El asesinato de Fernando fue horroroso. Como lo son todos los asesinatos. Como lo es siempre que hay un lugar vacío en la mesa. Un espacio por vaciar. Zapatos para regalar. Desmontar una vida que ya no está. “No le dieron oportunidad de defenderse… Un chico bueno, que amaba la vida. Que tenía una meta por realizar. Nos arruinó la vida. Mi vida no es fácil desde que perdimos nuestro hijo. Todo se nos vino abajo. Cuando miro su cama… sé que nunca volverá”. ¿Cuántos miles y miles de padres y madres y hermanos y amigos nos hicimos y nos hacemos la misma pregunta? Y cuando vuelve a suceder, revivimos lo vivido, ese puñal se yergue nuevamente y se nos clava nuevamente. Pese a los esfuerzos por olvidar, el puñal persiste agazapado, para cobrar nueva vida en la carne y en el alma de cada víctima que sobrevive a una ausencia.
¿Qué tuvo de distinto la historia de Fernando para merecer los honores post mortem que todos los jóvenes asesinados impunemente no tuvieron? Semejante organización no es gratuita. Ni por su costo económico ni por los motivos que la impulsan y justifican. En Usina de Justicia acompañamos todas las semanas a una nueva víctima. Muchas veces tan joven como Fernando. Y siempre se trata de un hecho injusto. Pero los elementos que conformaron la escena -la clase social de víctimas y victimarios (significativamente hiperbolizada cuando se trata de familias de una ciudad de provincia- conformaron el caldo de cultivo para alentar una brecha social que sirvió de excusa para salir con una bandera distinta. La de la antiviolencia. Porque hasta la consigna es sospechosa: una marcha por la antiviolencia. ¿Qué significa en un momento en que las víctimas somos abandonadas porque ni siquiera se cumple la ley de víctimas? Y donde las nuevas víctimas son o bien de género, o bien de una clase social vulnerable, o bien de trata, o bien victimizada por las fuerzas de seguridad. Ese es el abanico de ofertas. Las otras, no existen.

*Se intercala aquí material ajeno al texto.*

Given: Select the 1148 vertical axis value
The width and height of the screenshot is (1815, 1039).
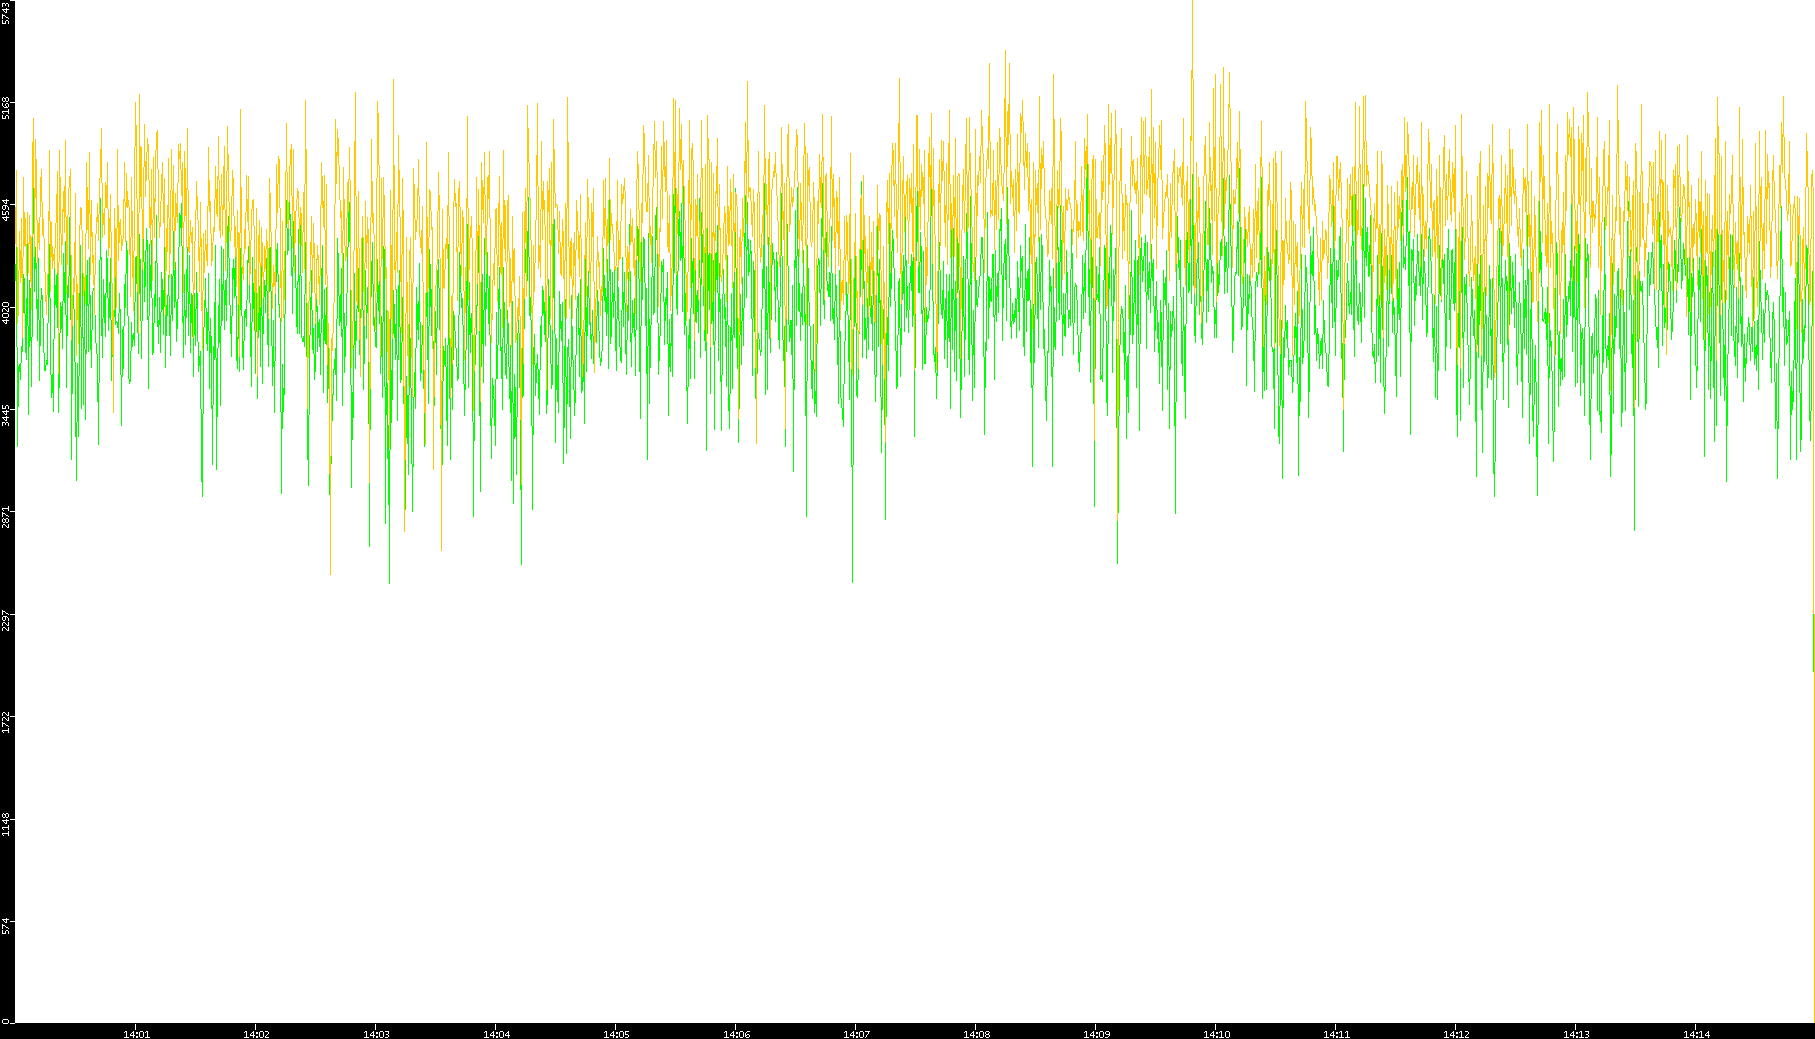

En lugar de enfocarnos en las reivindicaciones de los padres, en el dolor de los amigos, en quienes solidariamente se hicieron presentes en la marcha, ¿qué queda? La antiviolencia de poner la otra mejilla. De no guardar rencor. De restaurar entre la víctima y el victimario una situación imposible de restaurar…. No creo en los llamados a la no violencia. Porque no se trata de esperar una pacificación social que puede tardar varias décadas en llegar. Creo en la fuerza de la Justicia. En la ley. Pero cuando desde el Estado surge una resistencia a hacer cumplir la ley, una estrategia de desviación de esa desviación es, precisamente, el llamado a la no violencia. No seamos ingenuos. Demasiado sufrimos. Y demasiado sufrirán otros inocentes, si seguimos confiando en un voluntarismo idiota.
Hay que resaltar esta convocatoria porque mientras la dirigencia política promueve la liberación de los presos, y la Suprema Corte se ocupa de la crisis humanitaria en las prisiones e insta resoluciones de libertad, la sociedad se manifiesta pidiendo justicia y ninguno de los que allí estaba espera ver libres a los autores. Entonces insistamos para que los gobernantes tomen nota y basta de ministros “buenistas” y generosos con la vida de otros.
La autora es doctora en Filosofía (UBA), premio Konex de Platino en Ética de la última década y presidente de la Asociación Civil Usina de Justicia.